Leger poll: 70% of English Canadians oppose the coalition
According to a massive national poll taken by Leger Marketing, 60% of Canadians oppose having the Bloc hold the balance of power in the proposed Liberal-NDP-Bloc coalition, and that number rises to 70% outside of Quebec. You can read more analyis here, or see Leger's release itself, here.
It's not just that the overwhelming majority of Canadians are against this separatist coalition. Most of them are very much against it -- they're revved up about it.
Gentle reader, try some empathy. How would you feel if you were a Liberal (or NDP) Member of Parliament from Ontario, who had won his seat by, say, 5%. According to the poll, 64% of Ontarians are concerned about the Bloc's role -- only 31% say they're not.

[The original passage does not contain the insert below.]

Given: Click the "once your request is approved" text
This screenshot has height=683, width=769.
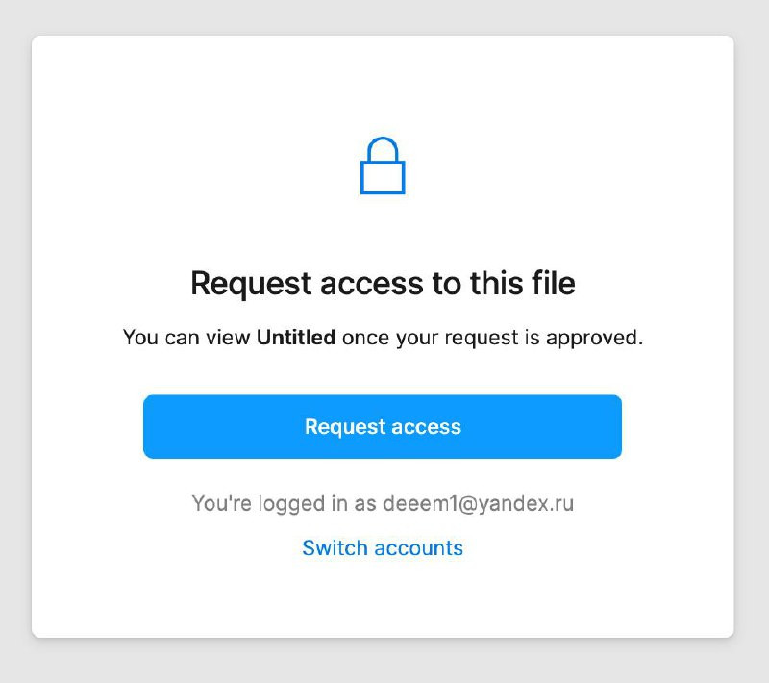Looking at the screenshot, I should (492, 338).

In that generic Ontario riding, you've got three parties chasing that 31% -- the Liberals, NDP and the Greens. And you've got the Conservatives all by itself, fishing in the 64% pond. Those kind of numbers would mean Tory victories in Toronto proper.
And we're just three days into this thing.
The rallies haven't started yet.
The town halls haven't started yet.
We've only just begun to hear the irritating crowing of the Bloc Quebecois and their provincial equivalents.
Stephane Dion doesn't care -- he knows he'll be fired in May by his own party.
But there are 76 other Liberal MPs who still think they might have a political future.
If they thought losing their party's government subsidy would hurt them, how about having their core identity as the party of national unity being destroyed?